Like the sister WaPo article hyping up this job title, also involving Anthropic (https://archive.is/pvwlx), this is still a super small market and only red-hot only because of Anthropic's job posting. It's like watching a penny stock have a huge price spike when there's one buyer and one seller.

In addition, I can't fathom paying $300k for skills less than a Ph.D or self-directed research. You'll be wanting to find emergent stuff like this and not just crafting prompts to get the right response: https://arxiv.org/abs/2201.11903 This is probably what prompt engineering should be about, not just crafting stuff for a particular output.

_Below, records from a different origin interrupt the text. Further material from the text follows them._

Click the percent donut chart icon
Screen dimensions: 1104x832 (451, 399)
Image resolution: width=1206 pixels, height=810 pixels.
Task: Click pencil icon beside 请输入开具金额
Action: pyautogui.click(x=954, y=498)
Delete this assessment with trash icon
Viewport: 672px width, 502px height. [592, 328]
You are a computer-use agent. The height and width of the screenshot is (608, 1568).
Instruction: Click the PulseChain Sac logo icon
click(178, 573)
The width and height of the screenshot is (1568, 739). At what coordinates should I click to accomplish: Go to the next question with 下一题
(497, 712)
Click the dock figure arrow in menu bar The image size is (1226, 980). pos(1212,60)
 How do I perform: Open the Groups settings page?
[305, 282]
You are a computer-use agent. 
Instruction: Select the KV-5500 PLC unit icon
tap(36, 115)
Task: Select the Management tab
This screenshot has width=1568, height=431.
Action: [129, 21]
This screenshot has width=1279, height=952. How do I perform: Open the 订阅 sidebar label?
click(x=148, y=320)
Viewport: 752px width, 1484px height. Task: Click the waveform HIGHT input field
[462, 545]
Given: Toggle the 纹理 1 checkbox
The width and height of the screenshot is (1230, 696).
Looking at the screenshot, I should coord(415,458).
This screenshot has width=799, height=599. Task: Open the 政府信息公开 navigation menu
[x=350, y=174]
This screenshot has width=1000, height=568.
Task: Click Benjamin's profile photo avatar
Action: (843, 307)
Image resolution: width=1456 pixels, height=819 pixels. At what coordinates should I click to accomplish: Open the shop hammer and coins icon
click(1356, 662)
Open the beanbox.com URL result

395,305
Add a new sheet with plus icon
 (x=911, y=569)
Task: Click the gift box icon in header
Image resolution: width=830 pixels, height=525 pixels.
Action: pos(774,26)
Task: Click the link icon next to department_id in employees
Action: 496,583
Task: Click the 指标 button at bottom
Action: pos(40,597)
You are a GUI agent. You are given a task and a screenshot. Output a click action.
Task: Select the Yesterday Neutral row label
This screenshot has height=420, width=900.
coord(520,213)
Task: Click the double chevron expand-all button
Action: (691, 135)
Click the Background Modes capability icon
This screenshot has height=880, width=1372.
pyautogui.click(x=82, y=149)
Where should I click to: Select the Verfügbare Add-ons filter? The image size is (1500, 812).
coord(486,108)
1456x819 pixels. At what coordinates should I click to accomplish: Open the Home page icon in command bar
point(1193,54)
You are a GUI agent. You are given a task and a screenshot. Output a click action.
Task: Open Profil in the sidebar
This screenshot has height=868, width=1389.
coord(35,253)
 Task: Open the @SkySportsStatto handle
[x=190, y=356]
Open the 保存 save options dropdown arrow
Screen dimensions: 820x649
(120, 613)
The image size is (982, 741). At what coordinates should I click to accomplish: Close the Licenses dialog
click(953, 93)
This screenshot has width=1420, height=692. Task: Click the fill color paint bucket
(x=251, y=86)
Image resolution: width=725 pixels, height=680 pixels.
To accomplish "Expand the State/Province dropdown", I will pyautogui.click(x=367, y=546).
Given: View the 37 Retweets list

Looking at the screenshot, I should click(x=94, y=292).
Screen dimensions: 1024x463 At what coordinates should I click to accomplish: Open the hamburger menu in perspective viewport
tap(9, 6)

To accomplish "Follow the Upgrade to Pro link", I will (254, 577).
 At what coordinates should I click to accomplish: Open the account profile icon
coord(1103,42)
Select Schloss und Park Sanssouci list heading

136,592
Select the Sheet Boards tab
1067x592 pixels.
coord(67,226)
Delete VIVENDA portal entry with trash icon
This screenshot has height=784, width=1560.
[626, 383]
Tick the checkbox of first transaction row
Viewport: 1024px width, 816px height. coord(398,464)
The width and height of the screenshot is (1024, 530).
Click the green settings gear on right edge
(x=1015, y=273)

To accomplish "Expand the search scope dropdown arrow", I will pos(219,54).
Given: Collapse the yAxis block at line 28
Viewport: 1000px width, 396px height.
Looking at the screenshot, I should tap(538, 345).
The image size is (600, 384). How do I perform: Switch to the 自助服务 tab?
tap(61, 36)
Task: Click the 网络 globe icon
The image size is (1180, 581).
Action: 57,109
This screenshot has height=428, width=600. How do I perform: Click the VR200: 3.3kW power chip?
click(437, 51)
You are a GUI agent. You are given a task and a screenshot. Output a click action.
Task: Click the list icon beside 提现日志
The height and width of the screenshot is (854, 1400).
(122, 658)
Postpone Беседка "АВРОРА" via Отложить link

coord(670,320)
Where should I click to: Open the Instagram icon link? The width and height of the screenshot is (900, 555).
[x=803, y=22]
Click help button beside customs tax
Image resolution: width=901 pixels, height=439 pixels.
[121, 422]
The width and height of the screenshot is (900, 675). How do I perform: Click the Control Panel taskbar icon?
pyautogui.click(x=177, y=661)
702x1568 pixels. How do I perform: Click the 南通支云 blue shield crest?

You can also get some freelance market rates here: https://promptbase.com/hire although the activity/reviews are quite low volume. Almost anyone can learn to do what these folks do, especially in stable diffusion land with all of the web-ui plugins.

"Prompt engineering" is a made up thing. There's not some magic William Gibson prompt cowboy who through some innate intuition can master prompts the way nobody else can.

It's a deterministic model. There's plenty of interesting explainability work, or however you want to frame it, to be done understanding the connection between different prompts and outputs. But it's clearly in the province of real ML researchers who have experience on the area, and will approach it scientifically. 335k for someone good at that is not unusual at all, they have lots of options.